Yep. And there’s always something lurking just around the corner like holy god
bringing down his judgment on some specified day that everybody but yours truly
knows about. I offered my condolences to the Hasblitt sisters when their daddy
went AWOL and shot the moon with Francine Yeller that awful February night, and
there’s no telling what exactly did happen to them both, though I’m sure Mrs.
Hasblitt maybe might be able to offer up some. Nobody’s asking anymore, what
with the aforementioned misses now being gone to the great ballpark in the sky,
through doings all her own, mainly a shotgun’s last call. Now, I don’t mean to
be implying that this lovely woebegone thing had anything to do with the
disappearing of those two trysters under the starry sky, but there are those
whose suspicions were aroused, seeing that the petering out of Mr. Hasblitt’s
amorousness for his dearly beloved wife were well known to me. He’d often gate
around the yard, out where the wrecks rust and the feral dogs growl, and we’d
stoop and squat and smoke hand-rolled cigarettes, Old Gold, and he’d get to
yodeling on about some ripe young thing he was about to tear into. I’d let him
talk. I liked the cigarettes, and it was nice to be out there getting away from
my damn infernal solitude for a spell, and he had a hand pistol he’d use to
scare the wild dogs away. He’d rave on about the tempest of his doings, the way
his misses stunk, the hurt that was hanging onto his heart like a claw hammer.

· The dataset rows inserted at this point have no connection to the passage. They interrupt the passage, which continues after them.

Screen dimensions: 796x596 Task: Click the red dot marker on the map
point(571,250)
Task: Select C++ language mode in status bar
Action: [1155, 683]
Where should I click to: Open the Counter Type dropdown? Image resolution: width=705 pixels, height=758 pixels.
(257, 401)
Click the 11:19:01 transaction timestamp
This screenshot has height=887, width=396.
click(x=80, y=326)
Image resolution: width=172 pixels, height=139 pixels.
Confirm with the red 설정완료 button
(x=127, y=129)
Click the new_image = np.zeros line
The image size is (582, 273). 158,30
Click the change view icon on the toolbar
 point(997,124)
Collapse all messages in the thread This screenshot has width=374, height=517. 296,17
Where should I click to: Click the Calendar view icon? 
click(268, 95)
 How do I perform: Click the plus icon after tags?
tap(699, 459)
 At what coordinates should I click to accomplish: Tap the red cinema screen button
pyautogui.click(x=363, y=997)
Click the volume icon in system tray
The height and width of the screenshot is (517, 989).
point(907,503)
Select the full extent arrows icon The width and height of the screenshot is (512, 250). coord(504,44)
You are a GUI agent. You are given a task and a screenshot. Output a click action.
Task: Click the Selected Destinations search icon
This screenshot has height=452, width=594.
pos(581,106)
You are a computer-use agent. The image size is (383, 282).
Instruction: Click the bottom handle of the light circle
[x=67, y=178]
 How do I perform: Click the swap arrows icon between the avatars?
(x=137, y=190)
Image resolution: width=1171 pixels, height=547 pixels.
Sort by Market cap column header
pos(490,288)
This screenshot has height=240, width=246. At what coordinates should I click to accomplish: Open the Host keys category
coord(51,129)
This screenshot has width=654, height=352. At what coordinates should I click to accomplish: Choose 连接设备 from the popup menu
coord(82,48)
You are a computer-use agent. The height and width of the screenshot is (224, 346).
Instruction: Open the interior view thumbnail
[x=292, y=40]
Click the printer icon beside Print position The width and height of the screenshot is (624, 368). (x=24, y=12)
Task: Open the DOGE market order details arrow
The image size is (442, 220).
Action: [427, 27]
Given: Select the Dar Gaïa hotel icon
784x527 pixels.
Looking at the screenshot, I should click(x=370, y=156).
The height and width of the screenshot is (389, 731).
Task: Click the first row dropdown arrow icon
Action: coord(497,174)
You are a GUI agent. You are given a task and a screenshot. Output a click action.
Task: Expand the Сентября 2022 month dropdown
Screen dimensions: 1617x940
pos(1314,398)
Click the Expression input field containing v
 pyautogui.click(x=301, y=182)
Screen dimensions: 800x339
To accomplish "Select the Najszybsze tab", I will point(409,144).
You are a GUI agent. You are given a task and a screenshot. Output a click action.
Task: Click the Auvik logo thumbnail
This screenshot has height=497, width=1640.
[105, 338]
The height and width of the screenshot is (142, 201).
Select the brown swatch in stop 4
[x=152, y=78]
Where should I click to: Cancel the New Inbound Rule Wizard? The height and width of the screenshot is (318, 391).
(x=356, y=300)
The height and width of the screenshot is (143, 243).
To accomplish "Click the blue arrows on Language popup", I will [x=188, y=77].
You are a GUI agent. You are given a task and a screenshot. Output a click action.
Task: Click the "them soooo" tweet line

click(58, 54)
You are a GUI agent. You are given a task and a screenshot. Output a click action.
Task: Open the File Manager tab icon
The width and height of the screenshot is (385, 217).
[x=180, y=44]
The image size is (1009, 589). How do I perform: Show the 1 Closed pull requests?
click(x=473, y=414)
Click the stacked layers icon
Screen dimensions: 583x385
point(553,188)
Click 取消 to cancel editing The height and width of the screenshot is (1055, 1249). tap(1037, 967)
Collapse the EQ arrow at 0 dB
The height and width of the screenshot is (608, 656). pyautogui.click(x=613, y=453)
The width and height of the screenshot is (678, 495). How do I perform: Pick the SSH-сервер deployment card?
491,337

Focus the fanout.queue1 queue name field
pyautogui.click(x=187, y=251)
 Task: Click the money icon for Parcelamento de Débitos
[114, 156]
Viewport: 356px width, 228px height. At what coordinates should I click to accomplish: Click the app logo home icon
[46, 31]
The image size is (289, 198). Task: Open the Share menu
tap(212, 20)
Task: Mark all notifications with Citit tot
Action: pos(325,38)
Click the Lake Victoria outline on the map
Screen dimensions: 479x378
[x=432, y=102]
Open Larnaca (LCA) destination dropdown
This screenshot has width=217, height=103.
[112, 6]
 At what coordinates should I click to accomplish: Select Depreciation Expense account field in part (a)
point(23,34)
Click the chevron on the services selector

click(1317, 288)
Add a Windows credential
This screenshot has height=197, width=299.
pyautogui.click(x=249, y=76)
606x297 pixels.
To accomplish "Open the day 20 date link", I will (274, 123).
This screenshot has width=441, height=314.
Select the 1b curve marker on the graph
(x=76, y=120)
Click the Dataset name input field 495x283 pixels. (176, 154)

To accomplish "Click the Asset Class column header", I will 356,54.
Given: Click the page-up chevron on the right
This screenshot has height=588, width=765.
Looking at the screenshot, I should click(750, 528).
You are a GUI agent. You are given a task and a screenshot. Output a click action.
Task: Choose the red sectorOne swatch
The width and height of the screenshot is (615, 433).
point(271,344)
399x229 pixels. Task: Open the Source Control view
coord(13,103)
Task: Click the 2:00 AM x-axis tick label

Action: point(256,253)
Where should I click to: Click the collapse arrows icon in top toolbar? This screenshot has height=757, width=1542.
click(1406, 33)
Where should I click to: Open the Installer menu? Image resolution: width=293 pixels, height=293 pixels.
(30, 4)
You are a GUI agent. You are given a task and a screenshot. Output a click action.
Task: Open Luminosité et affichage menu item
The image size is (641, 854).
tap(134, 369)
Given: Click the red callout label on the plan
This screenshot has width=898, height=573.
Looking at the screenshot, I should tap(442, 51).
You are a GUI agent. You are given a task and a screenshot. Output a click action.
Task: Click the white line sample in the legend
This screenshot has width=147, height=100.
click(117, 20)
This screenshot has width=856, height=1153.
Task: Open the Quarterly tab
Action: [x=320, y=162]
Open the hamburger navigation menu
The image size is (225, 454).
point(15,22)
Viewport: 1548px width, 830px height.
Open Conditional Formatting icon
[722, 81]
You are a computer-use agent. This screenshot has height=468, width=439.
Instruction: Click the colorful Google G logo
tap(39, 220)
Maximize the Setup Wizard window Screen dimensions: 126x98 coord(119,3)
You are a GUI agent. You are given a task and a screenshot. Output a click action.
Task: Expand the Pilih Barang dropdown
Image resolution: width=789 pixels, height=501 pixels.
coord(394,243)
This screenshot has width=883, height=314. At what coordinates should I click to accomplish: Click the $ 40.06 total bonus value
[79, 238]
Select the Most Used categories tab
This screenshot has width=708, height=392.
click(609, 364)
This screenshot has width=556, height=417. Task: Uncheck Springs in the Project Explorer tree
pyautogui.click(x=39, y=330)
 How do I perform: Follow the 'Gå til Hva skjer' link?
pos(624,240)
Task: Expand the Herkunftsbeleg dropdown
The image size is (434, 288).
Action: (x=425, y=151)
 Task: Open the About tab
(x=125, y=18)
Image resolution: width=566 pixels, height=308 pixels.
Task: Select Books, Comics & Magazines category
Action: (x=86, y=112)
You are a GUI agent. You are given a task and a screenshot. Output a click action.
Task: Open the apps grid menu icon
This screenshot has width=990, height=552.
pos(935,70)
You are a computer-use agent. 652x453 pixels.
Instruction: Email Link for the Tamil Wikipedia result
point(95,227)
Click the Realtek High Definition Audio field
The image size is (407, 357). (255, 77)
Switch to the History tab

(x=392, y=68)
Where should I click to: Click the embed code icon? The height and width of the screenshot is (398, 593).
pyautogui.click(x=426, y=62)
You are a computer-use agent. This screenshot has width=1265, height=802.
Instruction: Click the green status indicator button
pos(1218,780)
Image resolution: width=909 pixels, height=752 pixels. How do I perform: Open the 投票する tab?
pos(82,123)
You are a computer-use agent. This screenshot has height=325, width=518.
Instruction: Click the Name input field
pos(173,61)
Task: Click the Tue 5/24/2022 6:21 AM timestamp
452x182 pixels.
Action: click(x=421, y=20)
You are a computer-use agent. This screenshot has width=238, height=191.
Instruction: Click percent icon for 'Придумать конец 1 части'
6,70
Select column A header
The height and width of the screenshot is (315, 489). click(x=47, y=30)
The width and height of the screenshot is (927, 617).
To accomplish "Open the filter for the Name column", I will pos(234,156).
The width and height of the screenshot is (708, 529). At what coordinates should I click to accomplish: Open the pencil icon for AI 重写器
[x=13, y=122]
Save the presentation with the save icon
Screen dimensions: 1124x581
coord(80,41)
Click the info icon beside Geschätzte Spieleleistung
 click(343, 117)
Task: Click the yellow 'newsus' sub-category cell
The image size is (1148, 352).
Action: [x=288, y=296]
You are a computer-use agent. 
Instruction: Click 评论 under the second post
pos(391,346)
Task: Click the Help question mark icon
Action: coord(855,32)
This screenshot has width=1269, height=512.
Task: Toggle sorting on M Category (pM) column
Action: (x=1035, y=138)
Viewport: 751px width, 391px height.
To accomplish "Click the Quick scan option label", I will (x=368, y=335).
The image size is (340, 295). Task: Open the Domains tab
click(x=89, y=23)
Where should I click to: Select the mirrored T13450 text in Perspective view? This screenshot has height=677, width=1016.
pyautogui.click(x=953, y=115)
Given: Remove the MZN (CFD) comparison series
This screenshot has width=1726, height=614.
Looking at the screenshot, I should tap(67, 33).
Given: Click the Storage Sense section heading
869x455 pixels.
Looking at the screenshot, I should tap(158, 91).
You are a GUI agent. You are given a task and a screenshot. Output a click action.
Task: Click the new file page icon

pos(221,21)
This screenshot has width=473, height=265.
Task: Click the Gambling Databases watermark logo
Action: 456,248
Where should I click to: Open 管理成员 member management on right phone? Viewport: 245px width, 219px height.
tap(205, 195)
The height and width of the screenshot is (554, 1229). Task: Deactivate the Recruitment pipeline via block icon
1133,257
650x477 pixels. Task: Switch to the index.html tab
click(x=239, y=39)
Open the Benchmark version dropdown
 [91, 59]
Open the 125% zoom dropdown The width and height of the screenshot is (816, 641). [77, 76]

I didn’t pay it a whole lot of mind. Murder was thicker out there than in most
places, and it got slimy and mucked around like week-old stew being dumped into
the road. Oh, let me tell you. There was world enough and time for it all out
there. People stood around and ogled. Sometimes it was like the stars were
watching you too, and there’s plenty more than a lot of them. Let’s not dawdle
around on the circumstances of me being close with that wily bastard. I’ll just
say he showed up sometimes, and we shot the shit and smoked cigarettes out in
the yard, and it was pleasant enough for a hermit like me to have some company
nights. Sure, he talked rot, and was vile and rude and all what have you, but I
didn’t put much stock in his ever doing much besides jabbering about what he
wanted you to think we was doing. One of those talkers you just let slide
because they don’t matter much to anyone except themselves. Me? I think too
much. Too much cerebration. It makes me bad company. I count stars, read the
bible, and gun down snakes with an old Springfield bolt-action rifle from my
bedroom window. People seem to stay away. Moved out here in ’82, before the
Paddington Stock & Rebar Co. moved in and sucked away a bunch of the land,
putting up stakes, claiming land at next-to-nothing prices, and then trying to
profit on the people who’d come to rely on that land. People got mad, but what
could they do? Money won out in the end, as it tends to do. I got myself this
junkyard. I did okay. I managed. Things just ended up in my yard. It was like
ghosts were dropping them off in the middle of the night, and maybe they were.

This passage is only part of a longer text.